Overview
The Analytical Platform (AP) is a data analysis platform made up of tools, packages and datasets for creating applications that utilise data within the Ministry of Justice (MoJ). The AP provides development environments in both Python (JupyterLab) and R (RStudio), allowing you multiple ways to query, analyse and model data.
This site provides instructions on how to configure and use the AP.
Intended users
Primarily intended for data analysts in the Data and Analytical Services Directorate, the Analytical Platform also hosts users from: - Criminal Injury Claims (CICA) - HM Courts & Tribunals Service (HMCTS) - HM Prison and Probation Service (HMPPS) - Legal Aid Agency (LAA) - Office of the Public Guardian (OPG)

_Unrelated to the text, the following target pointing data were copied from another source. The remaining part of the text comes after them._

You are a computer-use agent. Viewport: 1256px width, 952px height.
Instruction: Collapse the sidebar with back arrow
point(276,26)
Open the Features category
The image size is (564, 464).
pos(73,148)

We can also host other MoJ organisations. Contact us to discuss your options.
Knowledge requirements
The Analytical Platform incorporates a variety of technical tools and concepts. While our community provide basic training materials on how to use some of these, to use the platform, as a minimum we recommend you have working knowledge of the following:
- Amazon Athena and S3: to create, manipulate and query data
- GitHub and GitHub actions: to manage your application code
- Python or R: to develop applications on the Analytical Platform
- SQL: to query and transform data
Benefits
In additional to Python and R compatibility, benefits of using the Analytical Platform include:
- modern data tools and services:
- the ability to freely install packages from CRAN and PyPI to perform advanced analytical techniques, such as text mining, predictive analytics and data visualisation
- compatiblity with current cloud data services, such as Amazon Athena, Glue and Redshift, offering scalability and a managed service at commodity pay-as-you-go prices
- centralised data:
- our Data Engineering team converts raw data from operational systems into structures and excerpts
- we hold data files in Amazon S3 for ease of use, to load into your code or run SQL queries directly using Amazon Athena
- users can also upload data to the AP from other sources and share them with granular access controls, subject to normal data protection processes; for more information, see [Information governance][information-governance.md]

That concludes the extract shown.